Esta sensación se instaló en mi mente y me llevó hasta la película La Naranja Mecánica de Stanley Kubrik con la que encontré un preocupante paralelismo. Solo hay que cambiar el binomio que hasta ahora estamos manejando de loco-cuerdo por el de bueno-malo para comprobar que ambas historias tienen en común la presencia de la autoridad con el poder de cambiar los comportamientos de los protagonistas, supervisar el proceso y dar el visto bueno.

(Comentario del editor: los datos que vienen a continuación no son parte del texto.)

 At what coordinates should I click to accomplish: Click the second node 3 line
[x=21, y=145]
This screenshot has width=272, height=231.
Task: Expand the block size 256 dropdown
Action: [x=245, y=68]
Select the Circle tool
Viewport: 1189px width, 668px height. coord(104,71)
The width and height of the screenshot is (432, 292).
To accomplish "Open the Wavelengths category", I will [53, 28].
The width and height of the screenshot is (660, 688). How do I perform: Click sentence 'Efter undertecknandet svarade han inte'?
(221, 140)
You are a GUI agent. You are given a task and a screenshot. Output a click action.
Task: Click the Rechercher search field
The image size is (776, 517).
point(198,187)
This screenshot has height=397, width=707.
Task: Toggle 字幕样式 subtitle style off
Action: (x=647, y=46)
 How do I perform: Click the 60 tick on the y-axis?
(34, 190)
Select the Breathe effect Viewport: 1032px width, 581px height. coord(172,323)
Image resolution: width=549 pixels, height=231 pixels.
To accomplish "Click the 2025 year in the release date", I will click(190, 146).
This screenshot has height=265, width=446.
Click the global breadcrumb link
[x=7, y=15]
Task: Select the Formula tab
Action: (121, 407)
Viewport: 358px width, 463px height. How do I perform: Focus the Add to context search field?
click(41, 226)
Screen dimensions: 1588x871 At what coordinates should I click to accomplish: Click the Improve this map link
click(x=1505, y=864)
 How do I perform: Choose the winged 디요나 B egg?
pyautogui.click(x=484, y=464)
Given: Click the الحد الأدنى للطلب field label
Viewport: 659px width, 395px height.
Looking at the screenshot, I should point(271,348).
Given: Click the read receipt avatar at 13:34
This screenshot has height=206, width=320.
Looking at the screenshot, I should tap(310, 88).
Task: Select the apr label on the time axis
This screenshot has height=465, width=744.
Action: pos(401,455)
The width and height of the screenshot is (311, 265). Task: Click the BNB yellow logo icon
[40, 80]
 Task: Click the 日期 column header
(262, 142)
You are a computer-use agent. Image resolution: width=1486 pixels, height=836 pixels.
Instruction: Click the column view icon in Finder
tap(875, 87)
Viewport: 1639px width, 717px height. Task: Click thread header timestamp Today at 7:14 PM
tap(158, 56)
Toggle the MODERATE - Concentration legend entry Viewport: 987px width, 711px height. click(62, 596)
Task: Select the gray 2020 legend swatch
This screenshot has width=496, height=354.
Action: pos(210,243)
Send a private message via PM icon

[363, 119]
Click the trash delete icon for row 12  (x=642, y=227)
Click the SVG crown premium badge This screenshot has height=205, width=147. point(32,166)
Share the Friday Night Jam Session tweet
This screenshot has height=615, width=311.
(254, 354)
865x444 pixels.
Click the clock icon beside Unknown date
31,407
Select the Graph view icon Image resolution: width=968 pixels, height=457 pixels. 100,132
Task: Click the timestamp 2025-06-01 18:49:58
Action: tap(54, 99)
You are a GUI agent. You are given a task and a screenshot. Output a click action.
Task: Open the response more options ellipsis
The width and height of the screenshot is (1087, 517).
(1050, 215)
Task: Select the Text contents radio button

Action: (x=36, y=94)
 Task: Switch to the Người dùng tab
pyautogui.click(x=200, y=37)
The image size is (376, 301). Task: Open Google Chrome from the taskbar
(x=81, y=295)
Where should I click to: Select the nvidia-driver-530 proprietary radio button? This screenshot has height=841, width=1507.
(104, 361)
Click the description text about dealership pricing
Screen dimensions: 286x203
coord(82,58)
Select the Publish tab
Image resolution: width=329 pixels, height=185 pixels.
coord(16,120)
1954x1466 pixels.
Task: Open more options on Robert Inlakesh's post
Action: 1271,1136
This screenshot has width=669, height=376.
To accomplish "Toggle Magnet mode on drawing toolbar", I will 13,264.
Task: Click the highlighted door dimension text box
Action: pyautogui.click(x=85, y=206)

El poder de la autoridad es más intenso y cruel en La Naranja Mecánica, en Elling se muestra más amable, incluso se advierte una honesta preocupación por el devenir de sus criaturas que se mueven a lo largo y ancho de tres partes dramáticas bien diferenciadas, un espacio escénico diáfano y multifuncional dónde las acciones transcurren con agilidad gracias a interesantes cambios de iluminación diseñados por Valentín Álvarez, pequeños movimientos del decorado y transiciones inteligentes en el pasillo que se crea entre el escenario y unas gradas supletorias laterales dónde se sitúa parte del público. Se agradece la banda sonora en directo a cargo del pianista Mikhail Studyonov como un personaje más que acompaña y subraya sentimientos y acciones de los cuatro actores. Carmelo Gómez y Jordi Aguilar nos brindan una actuación creíble tanto en los aspectos discursivos como en la construcción física de los personajes, es un regalo contemplar la energía de tamaño infantil que despliegan por el escenario y, sin embargo, son capaces de combinarlo con un trabajo contenido en lo que fácilmente podría haber derivado en una imagen grotesca de la locura. Chema Deva y Rebeca Montero están a su altura con la dificultad añadida de construir varios personajes,
La historia de Elling y Kjell culmina un camino de superación, el epílogo para un viaje iniciático que muchas veces la vida diluye y una enfermedad mental puede detener. Un camino que todos hemos transitado: El de la coacción que entendemos como obligación del cuerpo social para convertir las normas y los comportamientos establecidos en obligaciones morales. Sin embargo, ¿somos conscientes del poder que cedemos a quienes determinan los modelos ideales de comportamiento?
Elling es sonrisa y esperanza. Una espléndida comedia con aparente ternura y que nos muestra la puntita del riesgo que significa depender de las calificaciones ajenas durante el proceso de socialización que, sin duda, debe ser producto de múltiples tensiones en las que se pone en juego la conformidad y la libertad. Pero tal vez deberíamos recordar que, subyugados bajo al capricho de la autoridad, somos menos libres. Aunque estoy seguro que Elling y Kjell, al finalizar la función, no piensan igual que yo. Ellos se sienten libres y por eso hay que ver esta obra de teatro, porque la libertad es un sentimiento altamente contagioso.